SOUNDBITE: German Chancellor, Angela Merkel, saying (German):
"I came here with the firm knowledge and awareness that the period Greece is currently experiencing is a very difficult one, especially for the people in Greece, that many people are suffering, that a lot is being demanded of them and that's why I also like to say that a large part of the distance has already been covered."
Her speech did not go down well with Greeks
After five years of recession many blame her - and Germany - for painful austerity measures - conditions of two bailout packages.
Thousands ignored restrictions on public gatherings giving 6,000 police officers a difficult job.

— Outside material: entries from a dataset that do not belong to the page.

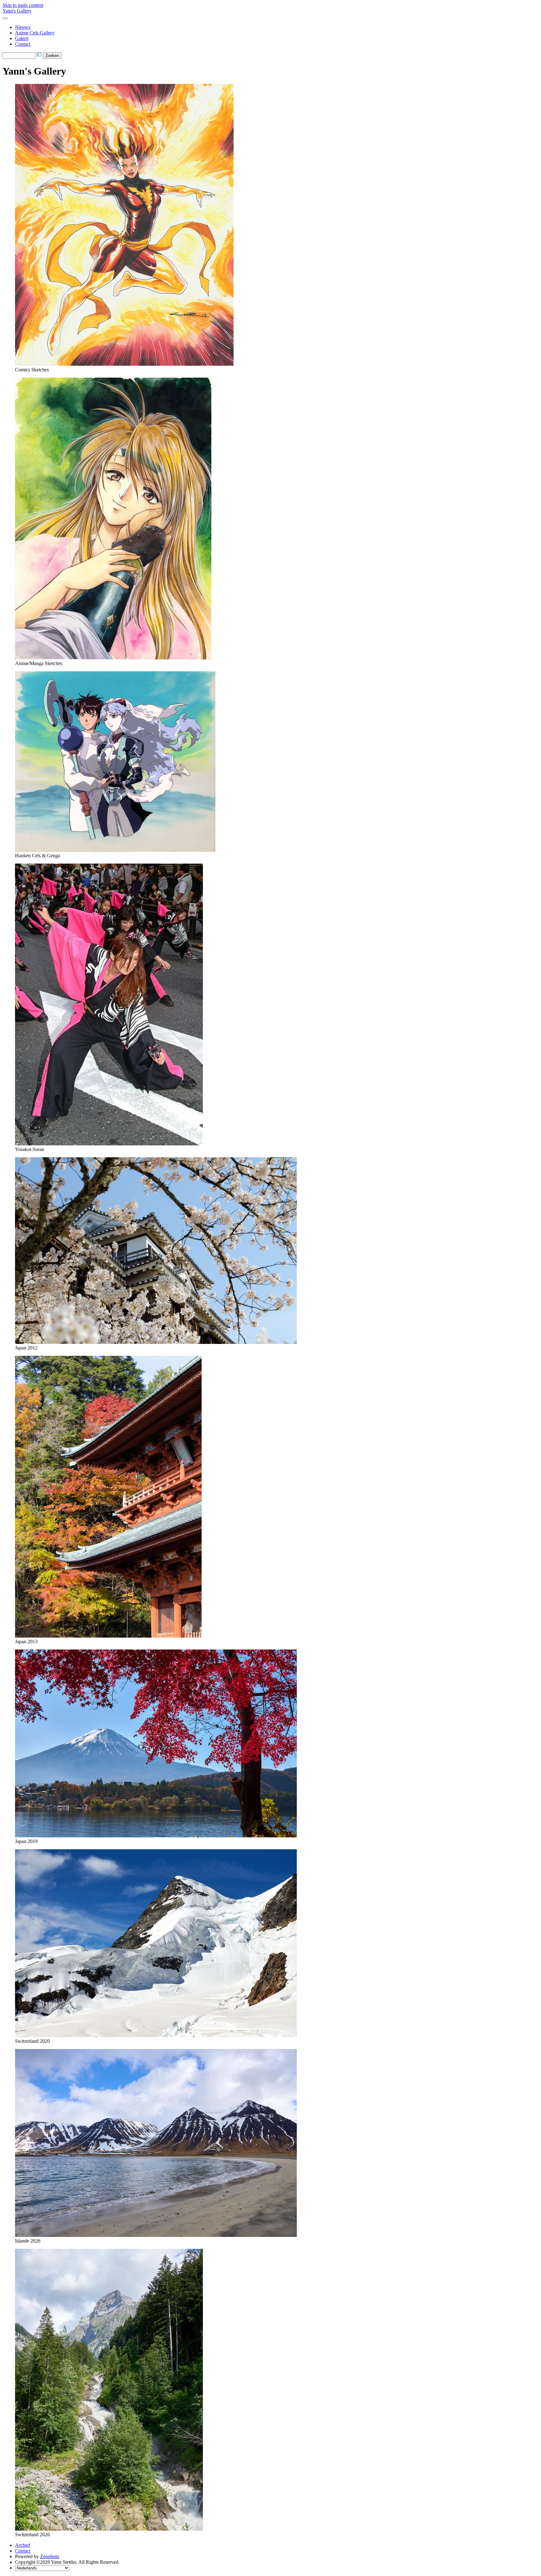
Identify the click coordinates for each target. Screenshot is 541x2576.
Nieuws (22, 27)
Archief (22, 2545)
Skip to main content (23, 5)
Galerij (21, 38)
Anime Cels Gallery (34, 32)
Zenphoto (49, 2556)
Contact (22, 44)
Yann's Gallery (17, 10)
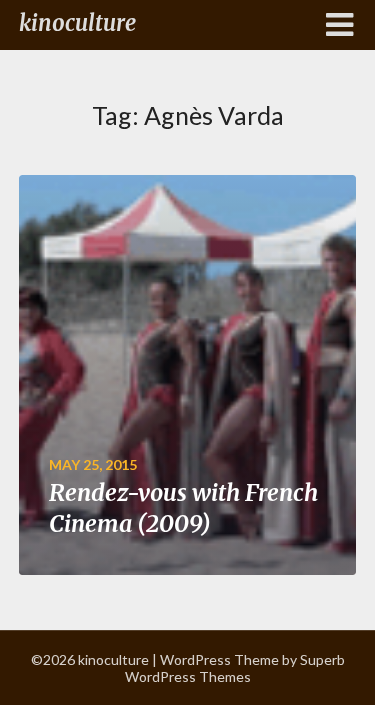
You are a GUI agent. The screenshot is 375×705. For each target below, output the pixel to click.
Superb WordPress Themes (235, 668)
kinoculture (77, 23)
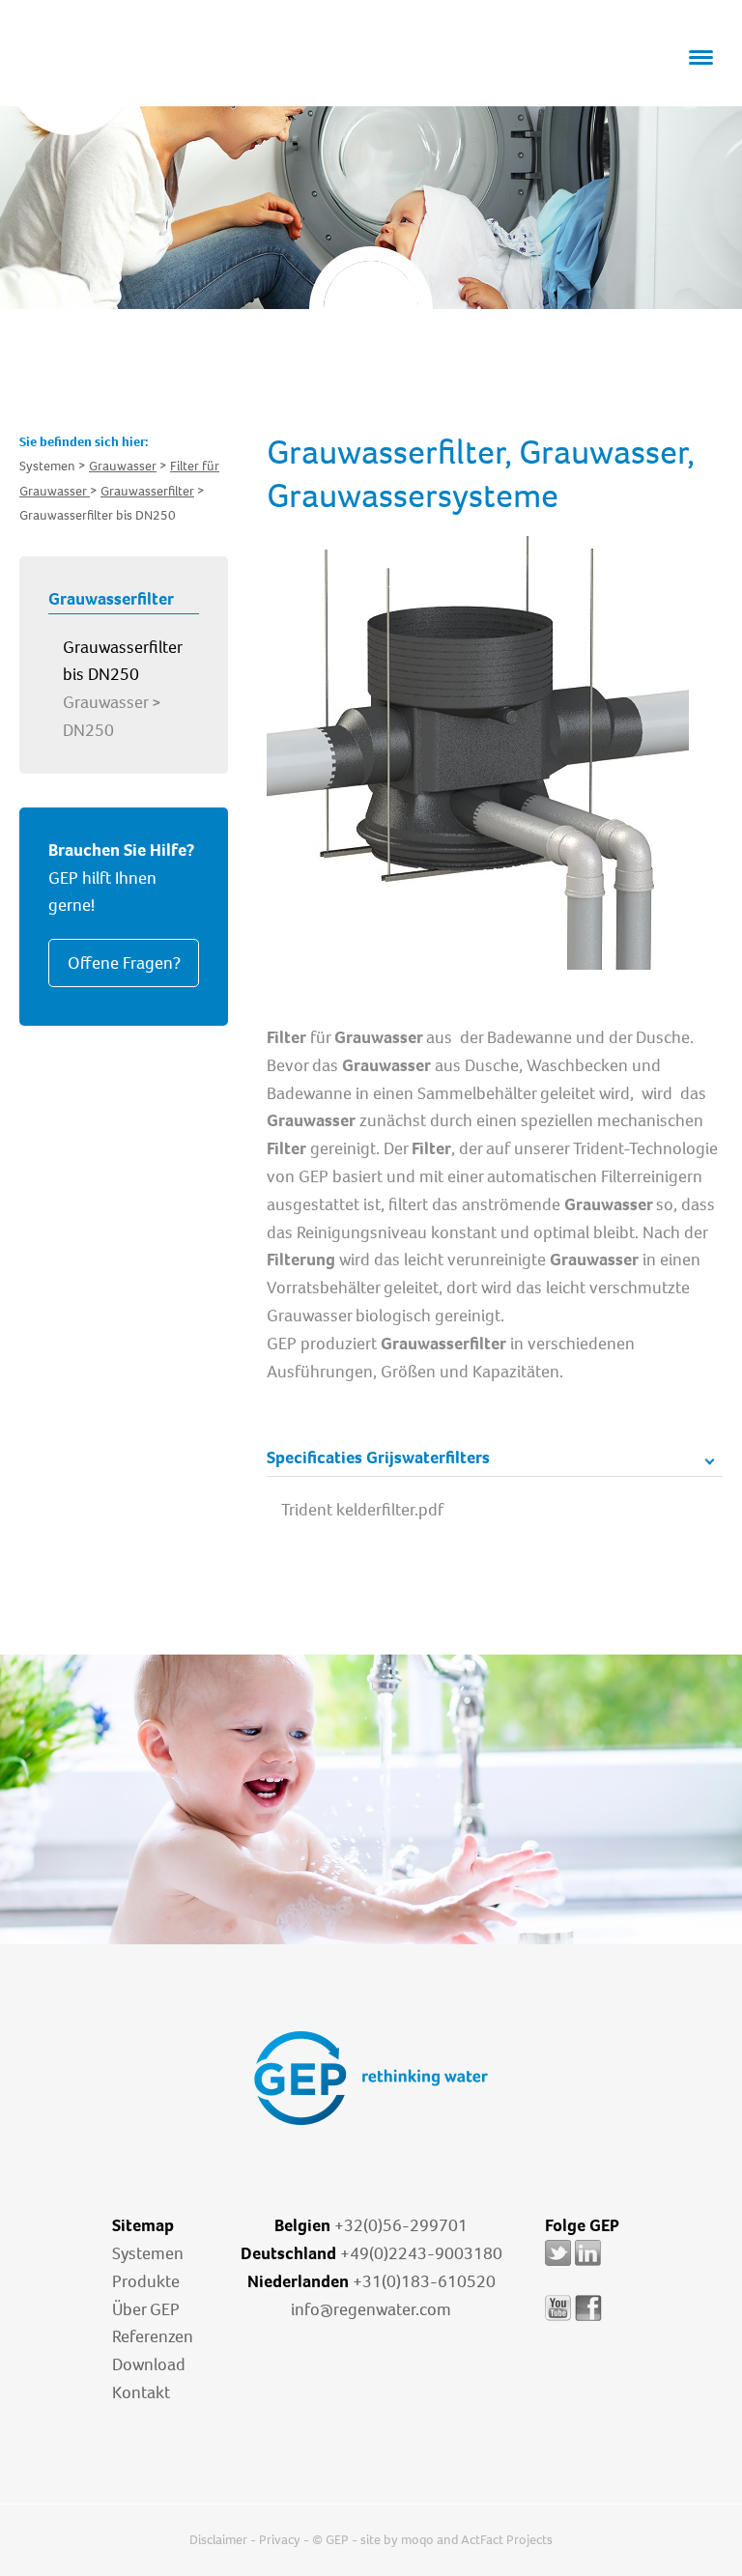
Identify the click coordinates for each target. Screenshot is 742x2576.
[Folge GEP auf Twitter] (558, 2266)
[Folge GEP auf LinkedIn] (588, 2266)
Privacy (279, 2540)
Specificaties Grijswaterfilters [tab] (378, 1457)
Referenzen (152, 2336)
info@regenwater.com (371, 2309)
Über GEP (146, 2309)
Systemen (148, 2253)
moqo (417, 2540)
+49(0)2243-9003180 (421, 2253)
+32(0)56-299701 (401, 2225)
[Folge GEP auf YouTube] (558, 2321)
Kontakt (141, 2392)
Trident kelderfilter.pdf (362, 1509)
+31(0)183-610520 (424, 2281)
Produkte (146, 2281)
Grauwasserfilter (147, 491)
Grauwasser (123, 466)
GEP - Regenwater (141, 78)
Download (149, 2364)
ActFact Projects (507, 2540)
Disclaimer (218, 2540)
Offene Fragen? (124, 963)
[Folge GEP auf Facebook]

As well as scuffles in front of the Greek parliament some protestors burned Nazi flags.
Merkel has certainly changed her tune about Greece in recent months - she now wants to keep them in the euro zone.
And - says Christian Schulz from Berenberg Bank - she's trying to deflect criticism that she's demanded cuts without offering sympathy.
SOUNDBITE: Christian Schulz, Senior Economist, Berenberg Bank, saying (English):
"Germany does not want to put up any new money ahead of next year's elections. The IMF wants to know now what will happen over the next few years to Greek funding, a compromise will be forged. And the Europeans have one big ally on the other side of the Atlantic, the American government also does not want the Greek situation to spiral out of control again."
The troika of international lenders will report on Athens' progress in early November - weeks before Greece runs out of money.
Without their vote of confidence the next 31 billion euro instalment of aid won't be handed over.
Merkel's show of support may be intended to bolster the government, but what Greece really needs is cash - and a way out of the crisis.